17/05/2017

A crise nas UPPs


  
A voz corrente é que as UPP estão em crise com sério risco de fracassar definitivamente pela falta de um “complemento social” a sua ação nas favelas. Não teriam conseguido atuar como polícia de proximidade e ganhar a confiança da população naquelas comunidades à míngua de infraestrutura e serviços públicos. O Rio bem pensante adora esse tipo de explicação mas, infelizmente, o buraco é bem mais embaixo.  Na verdade, nas últimas três décadas, houve um considerável investimento público, sobretudo da prefeitura. Parte considerável da população nas favelas teve um aumento de padrão de vida. Isso iniciou-se mesmo antes das políticas sociais dos vinte anos anteriores à crise atual e decorreu, em parte, da forte expansão de uma diversificada economia informal local. Realmente, falta ainda uma imensidão, sobretudo em termos de saneamento e coleta de lixo. Só que isso infelizmente não irá resolver o problema.  Não vamos nos iludir.

 As UPP nunca pretenderam acabar com tráfico de drogas nas favelas muito menos ser solução para a segurança nas ruas. Reduziram, durante um bom período, o controle territorial ostensivo, o exibicionismo bélico e a guerra entre facções permitindo um relativo ciclo virtuoso de queda dos crimes violentos.  Não houve, paralelamente, um investimento quantitativo e qualitativo nas polícias e no seu modo de operar. Não se mexeu em dois fatores básicos.  As escalas de serviço com a maior parte do tempo de trabalho dos policiais dedicado a outras atividades fora das corporações, o mal chamado “bico” --esse na verdade acaba sendo a própria atividade policial--   que paga melhor que o mísero salário. Isso limita fortemente o efetivo disponível, sua qualidade e adestramento. Mexer nas escalas de serviço, impor uma dedicação exclusiva e integral e adestramento permanente ao trabalho policial é algo muito difícil por que o Estado não consegue pagar e há interesses muito arraigados da segurança privada policial que, sabemos, nutre-se da deficiência da pública. Outro fator, esse no asfalto:  o reduzidíssimo policiamento a pé, ocupando território, interagindo, vigiando, prevenindo.

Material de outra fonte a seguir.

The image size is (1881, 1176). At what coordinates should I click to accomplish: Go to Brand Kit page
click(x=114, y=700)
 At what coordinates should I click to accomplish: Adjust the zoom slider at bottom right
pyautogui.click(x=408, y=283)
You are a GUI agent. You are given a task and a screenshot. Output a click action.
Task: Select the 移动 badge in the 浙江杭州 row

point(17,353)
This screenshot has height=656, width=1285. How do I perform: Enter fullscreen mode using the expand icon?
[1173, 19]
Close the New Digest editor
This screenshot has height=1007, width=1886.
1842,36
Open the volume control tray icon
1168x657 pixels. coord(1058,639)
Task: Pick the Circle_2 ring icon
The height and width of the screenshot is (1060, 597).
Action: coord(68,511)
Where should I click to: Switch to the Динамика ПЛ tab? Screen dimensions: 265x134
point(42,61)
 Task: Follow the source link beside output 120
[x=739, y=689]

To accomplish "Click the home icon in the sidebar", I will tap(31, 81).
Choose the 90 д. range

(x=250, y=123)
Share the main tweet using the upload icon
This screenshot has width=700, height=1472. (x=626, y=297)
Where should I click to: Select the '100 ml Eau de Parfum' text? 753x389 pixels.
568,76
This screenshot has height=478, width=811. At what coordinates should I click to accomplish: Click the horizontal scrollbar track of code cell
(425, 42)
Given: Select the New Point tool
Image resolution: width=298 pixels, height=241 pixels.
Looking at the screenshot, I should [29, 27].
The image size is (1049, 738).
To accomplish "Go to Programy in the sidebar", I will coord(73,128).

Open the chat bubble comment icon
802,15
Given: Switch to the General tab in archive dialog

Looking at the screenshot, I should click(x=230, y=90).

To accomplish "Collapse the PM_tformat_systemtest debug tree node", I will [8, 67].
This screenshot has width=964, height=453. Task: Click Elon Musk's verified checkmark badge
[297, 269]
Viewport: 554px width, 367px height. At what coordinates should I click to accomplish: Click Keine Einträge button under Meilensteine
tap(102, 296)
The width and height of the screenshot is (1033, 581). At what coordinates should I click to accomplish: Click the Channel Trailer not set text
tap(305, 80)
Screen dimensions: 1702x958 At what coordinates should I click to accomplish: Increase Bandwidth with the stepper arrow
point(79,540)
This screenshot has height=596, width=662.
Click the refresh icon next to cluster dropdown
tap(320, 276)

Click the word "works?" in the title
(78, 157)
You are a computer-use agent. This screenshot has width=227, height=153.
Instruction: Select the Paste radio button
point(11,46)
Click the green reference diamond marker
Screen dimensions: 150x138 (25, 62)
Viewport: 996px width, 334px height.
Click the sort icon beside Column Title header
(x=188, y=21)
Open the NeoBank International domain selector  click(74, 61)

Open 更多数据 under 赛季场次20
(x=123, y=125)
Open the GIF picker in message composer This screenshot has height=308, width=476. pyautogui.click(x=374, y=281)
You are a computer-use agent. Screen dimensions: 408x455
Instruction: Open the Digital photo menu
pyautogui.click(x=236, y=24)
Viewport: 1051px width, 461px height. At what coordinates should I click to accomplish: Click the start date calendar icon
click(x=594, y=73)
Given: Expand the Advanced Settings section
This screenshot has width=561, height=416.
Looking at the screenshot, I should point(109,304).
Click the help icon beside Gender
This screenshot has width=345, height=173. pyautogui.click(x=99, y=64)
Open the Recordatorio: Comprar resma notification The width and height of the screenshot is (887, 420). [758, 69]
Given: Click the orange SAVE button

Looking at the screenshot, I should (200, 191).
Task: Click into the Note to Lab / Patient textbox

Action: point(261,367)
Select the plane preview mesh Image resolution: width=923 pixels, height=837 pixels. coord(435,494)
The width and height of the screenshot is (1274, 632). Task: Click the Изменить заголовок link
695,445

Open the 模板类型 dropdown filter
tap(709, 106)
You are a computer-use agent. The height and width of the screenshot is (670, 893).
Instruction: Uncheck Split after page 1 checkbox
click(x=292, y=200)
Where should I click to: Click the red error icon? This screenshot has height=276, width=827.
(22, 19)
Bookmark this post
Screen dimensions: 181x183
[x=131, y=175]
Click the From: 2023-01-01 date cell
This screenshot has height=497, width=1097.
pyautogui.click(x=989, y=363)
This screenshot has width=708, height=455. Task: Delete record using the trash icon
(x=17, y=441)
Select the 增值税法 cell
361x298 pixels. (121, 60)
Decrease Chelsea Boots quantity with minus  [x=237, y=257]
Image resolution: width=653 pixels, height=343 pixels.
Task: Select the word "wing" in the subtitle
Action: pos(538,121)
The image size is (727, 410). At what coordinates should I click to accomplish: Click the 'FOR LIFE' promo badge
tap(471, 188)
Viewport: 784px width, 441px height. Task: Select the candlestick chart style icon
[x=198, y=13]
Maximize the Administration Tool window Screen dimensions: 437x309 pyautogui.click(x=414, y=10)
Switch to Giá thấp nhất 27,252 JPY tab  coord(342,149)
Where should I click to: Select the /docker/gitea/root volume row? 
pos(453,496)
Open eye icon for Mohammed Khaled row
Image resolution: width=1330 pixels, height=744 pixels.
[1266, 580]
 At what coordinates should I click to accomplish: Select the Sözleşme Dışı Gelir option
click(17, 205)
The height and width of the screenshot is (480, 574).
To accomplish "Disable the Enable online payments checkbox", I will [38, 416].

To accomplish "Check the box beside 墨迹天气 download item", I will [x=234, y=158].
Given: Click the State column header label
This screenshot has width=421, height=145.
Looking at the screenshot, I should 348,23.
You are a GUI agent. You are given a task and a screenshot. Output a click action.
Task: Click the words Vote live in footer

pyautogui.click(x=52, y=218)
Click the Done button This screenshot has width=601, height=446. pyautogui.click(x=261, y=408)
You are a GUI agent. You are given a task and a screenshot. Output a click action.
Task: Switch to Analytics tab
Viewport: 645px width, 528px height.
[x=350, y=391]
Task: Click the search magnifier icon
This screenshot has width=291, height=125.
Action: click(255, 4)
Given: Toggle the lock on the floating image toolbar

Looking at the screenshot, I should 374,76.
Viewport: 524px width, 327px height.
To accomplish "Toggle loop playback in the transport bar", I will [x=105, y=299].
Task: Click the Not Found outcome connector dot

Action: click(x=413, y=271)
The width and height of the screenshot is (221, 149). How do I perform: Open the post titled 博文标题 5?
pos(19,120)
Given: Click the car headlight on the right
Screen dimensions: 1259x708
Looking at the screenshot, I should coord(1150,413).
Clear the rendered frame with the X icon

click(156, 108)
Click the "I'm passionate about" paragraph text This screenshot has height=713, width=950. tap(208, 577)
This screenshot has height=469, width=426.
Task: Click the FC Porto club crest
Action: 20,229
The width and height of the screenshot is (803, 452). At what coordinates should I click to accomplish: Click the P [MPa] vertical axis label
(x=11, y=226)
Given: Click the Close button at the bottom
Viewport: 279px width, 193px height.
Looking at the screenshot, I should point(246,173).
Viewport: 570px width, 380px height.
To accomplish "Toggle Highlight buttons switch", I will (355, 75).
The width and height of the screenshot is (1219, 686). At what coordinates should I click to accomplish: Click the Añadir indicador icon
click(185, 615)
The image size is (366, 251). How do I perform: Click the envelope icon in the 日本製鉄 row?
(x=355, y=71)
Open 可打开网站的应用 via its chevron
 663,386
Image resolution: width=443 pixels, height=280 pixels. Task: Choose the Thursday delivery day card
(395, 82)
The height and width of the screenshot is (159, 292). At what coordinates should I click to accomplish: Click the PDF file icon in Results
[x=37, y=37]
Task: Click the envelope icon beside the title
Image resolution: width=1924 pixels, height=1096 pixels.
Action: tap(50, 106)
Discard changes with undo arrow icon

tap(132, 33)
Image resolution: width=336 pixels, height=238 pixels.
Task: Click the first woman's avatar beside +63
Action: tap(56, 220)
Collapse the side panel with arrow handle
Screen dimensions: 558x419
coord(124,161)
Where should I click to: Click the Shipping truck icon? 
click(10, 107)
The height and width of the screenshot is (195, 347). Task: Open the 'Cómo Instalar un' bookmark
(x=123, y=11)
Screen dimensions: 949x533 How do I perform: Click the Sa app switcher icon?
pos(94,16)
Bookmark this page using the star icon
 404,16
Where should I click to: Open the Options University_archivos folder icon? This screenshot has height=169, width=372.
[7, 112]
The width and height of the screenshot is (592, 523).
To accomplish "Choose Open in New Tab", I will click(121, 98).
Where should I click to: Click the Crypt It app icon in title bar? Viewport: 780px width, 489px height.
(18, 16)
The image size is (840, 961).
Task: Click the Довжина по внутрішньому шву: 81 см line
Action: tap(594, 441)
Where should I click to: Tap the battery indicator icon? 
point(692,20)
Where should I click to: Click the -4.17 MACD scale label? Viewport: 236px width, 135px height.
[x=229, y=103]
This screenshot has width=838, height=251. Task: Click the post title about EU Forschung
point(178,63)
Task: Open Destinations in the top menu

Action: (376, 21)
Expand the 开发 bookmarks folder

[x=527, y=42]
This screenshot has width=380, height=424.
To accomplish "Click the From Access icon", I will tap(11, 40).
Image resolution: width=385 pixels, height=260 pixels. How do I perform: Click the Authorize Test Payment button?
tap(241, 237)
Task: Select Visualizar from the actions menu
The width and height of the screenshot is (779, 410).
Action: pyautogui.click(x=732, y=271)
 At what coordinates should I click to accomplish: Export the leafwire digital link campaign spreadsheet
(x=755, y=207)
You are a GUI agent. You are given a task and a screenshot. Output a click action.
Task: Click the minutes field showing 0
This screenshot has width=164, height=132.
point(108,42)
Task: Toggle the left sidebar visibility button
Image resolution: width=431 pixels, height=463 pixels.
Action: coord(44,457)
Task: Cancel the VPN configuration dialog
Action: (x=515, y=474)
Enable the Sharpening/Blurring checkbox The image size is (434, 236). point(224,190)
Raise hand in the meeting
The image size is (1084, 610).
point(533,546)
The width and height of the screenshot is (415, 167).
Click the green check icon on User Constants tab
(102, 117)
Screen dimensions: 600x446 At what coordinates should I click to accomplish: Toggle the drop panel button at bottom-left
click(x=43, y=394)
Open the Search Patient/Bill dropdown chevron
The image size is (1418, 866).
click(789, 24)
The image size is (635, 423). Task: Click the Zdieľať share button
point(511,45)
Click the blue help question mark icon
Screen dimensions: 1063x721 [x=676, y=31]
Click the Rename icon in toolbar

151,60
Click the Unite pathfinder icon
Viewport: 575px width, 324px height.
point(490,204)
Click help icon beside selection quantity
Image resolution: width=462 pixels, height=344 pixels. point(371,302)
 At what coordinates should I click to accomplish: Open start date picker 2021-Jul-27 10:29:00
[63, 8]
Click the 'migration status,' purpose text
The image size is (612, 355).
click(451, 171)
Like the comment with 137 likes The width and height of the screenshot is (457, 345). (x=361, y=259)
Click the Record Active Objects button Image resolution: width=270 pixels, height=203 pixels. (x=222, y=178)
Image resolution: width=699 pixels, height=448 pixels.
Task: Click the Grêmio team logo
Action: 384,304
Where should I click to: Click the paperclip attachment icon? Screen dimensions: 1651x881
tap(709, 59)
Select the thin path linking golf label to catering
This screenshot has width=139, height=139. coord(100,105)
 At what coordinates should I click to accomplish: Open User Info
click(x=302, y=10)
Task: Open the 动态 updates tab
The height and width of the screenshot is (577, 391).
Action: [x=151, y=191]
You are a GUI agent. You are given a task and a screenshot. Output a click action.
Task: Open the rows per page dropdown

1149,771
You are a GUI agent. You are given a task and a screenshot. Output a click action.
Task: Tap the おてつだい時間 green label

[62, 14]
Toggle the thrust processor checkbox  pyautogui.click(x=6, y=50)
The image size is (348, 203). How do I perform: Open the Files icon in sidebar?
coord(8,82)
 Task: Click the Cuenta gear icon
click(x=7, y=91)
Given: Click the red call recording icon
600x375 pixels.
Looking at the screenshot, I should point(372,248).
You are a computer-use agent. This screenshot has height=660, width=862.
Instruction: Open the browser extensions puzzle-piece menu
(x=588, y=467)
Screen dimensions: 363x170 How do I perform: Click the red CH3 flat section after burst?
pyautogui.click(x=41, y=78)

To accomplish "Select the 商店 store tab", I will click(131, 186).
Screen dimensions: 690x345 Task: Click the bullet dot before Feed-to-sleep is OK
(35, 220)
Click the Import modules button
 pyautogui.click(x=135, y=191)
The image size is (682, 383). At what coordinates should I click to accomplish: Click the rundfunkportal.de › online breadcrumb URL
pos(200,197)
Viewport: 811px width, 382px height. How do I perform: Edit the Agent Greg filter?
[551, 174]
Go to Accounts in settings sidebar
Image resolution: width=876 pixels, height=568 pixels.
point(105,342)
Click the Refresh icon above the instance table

  A grande quadratura do circulo envolve a política de drogas. Nos momentos de sucesso das UPP o tráfico não desaparecia.  Tornava-se menos ostensivo, retrocedia sua ditadura militar sobre a comunidade, suas guerras entre baronatos. Com isso tornava-se menos violento. O comércio de drogas –todos sabemos mas muitos não querem admitir--  só acabará no dia de São Nunca, quando desaparecer o mercado. As UPP passaram a conviver com um tráfico não tão militarizado. Logo, em muitas delas, se estabeleceram os clássicos mecanismos do “arreglo”. Uma repressão sistemática à venda de drogas mostrou-se pouco compatível com a “pacificação” porque prisões de envolvidos locais que não estivessem ameaçando a comunidade provocam forte reação e atritos. O tráfico não são apenas os jovens armados, é toda uma teia econômica que envolve pessoas de todas as idades e cuja repressão contraria interesses econômicos locais e gera protestos contra a “violência policial” fartamente cobertos pela mídia. Com a crise e o colapso do Estado num mar de corrupção e absoluta desmoralização da autoridade a crise das UPP não pode senão se agravar. Mais ação social e infraestrutura nas favela --ainda que fosse factível, num momento de zero investimento público--   não resolveria o problema da deficiente qualidade e quantidade de polícia nem das consequências recorrentes de uma política de drogas estúpida e alimentadora da violência e do poderio crescente do banditismo armado.